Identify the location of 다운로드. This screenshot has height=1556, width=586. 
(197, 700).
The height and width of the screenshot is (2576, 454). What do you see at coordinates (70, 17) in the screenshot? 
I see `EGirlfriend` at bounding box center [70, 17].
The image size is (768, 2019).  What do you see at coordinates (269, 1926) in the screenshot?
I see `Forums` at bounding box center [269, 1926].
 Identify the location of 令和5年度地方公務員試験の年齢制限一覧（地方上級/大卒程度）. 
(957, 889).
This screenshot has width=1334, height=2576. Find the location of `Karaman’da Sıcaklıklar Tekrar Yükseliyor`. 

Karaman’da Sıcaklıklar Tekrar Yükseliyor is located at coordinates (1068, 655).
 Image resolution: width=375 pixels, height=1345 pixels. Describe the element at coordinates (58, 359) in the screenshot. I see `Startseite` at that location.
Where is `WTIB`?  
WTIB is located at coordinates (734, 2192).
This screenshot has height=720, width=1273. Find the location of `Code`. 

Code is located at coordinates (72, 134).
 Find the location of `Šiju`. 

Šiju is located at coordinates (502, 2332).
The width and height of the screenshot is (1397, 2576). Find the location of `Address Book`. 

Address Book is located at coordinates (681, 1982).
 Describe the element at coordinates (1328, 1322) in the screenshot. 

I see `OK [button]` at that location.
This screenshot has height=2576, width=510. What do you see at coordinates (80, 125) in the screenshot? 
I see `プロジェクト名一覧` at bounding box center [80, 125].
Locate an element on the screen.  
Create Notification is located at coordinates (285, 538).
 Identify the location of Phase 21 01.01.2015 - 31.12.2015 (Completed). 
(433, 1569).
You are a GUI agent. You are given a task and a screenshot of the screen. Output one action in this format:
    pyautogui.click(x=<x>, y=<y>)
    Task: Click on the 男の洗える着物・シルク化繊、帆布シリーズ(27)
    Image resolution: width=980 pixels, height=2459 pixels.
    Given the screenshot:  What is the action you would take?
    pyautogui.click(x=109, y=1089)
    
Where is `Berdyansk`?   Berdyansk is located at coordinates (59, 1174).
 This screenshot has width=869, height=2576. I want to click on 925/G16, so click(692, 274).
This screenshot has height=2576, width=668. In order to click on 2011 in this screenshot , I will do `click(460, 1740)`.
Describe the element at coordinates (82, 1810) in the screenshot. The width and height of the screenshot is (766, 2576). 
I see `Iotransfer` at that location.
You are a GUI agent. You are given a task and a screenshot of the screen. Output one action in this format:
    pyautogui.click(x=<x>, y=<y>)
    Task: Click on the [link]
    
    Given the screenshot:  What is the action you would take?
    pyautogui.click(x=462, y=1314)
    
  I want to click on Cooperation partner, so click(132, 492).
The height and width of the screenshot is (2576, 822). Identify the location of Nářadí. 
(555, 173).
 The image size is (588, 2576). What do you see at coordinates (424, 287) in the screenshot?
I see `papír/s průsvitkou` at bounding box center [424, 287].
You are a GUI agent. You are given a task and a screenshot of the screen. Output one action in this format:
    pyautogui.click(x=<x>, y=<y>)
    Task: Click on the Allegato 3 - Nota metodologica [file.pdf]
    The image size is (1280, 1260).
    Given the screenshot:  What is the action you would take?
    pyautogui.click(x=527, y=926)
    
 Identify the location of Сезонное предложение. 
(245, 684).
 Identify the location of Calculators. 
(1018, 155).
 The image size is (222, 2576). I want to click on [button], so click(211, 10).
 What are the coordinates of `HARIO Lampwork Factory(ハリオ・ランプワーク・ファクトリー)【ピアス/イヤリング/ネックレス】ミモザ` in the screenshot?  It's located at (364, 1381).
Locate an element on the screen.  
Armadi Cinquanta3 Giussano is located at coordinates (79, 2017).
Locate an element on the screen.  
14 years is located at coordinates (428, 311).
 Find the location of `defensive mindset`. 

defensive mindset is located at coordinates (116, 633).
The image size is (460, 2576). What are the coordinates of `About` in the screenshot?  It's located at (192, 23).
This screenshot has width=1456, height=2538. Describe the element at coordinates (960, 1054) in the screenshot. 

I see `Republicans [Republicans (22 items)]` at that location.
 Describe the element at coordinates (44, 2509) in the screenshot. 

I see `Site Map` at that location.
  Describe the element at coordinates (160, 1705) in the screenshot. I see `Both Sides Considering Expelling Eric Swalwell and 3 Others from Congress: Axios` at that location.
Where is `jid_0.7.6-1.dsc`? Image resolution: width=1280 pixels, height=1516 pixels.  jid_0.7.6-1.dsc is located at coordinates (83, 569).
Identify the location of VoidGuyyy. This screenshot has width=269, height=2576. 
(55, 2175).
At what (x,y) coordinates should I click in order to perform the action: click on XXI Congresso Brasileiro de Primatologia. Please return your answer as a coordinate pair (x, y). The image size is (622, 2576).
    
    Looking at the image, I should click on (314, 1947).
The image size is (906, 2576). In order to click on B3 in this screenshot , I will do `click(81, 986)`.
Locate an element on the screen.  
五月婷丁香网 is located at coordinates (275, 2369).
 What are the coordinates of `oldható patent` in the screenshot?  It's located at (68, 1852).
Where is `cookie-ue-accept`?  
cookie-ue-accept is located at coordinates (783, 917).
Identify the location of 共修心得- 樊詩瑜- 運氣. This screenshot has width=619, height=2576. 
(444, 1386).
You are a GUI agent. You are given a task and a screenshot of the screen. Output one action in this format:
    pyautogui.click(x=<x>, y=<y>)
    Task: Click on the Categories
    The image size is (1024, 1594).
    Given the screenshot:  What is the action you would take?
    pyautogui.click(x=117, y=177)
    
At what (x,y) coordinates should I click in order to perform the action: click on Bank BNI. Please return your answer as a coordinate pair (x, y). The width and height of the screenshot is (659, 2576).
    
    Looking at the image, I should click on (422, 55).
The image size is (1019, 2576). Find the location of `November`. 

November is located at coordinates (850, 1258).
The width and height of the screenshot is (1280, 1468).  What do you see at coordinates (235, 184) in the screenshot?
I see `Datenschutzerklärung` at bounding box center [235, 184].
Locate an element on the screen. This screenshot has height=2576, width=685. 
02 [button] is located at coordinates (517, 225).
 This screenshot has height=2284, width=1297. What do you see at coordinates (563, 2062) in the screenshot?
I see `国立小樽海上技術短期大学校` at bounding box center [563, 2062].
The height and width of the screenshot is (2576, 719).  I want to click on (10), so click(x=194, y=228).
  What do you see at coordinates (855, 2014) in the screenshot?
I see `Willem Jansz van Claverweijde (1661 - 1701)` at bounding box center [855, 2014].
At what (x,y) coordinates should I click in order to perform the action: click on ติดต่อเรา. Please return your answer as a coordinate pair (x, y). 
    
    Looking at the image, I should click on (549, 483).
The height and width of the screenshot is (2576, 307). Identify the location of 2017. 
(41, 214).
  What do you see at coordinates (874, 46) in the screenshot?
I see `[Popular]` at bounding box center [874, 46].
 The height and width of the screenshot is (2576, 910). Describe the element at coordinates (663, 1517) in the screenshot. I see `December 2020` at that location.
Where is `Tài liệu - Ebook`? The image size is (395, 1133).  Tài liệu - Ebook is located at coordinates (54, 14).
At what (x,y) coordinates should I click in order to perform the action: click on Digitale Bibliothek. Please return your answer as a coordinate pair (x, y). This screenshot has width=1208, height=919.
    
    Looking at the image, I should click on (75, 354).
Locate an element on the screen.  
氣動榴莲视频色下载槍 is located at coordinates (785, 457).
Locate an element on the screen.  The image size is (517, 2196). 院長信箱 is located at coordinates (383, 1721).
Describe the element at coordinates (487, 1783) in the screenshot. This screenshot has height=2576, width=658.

**Work instructions**.
Please write out, word for word, every line from the one containing "This screenshot has width=1334, height=2576." through the one containing "Code is located at coordinates (72, 134).", with both of those lines included.

**Correct output**.
This screenshot has width=1334, height=2576. Find the location of `Karaman’da Sıcaklıklar Tekrar Yükseliyor`. 

Karaman’da Sıcaklıklar Tekrar Yükseliyor is located at coordinates (1068, 655).
 Image resolution: width=375 pixels, height=1345 pixels. Describe the element at coordinates (58, 359) in the screenshot. I see `Startseite` at that location.
Where is `WTIB`?  
WTIB is located at coordinates (734, 2192).
This screenshot has height=720, width=1273. Find the location of `Code`. 

Code is located at coordinates (72, 134).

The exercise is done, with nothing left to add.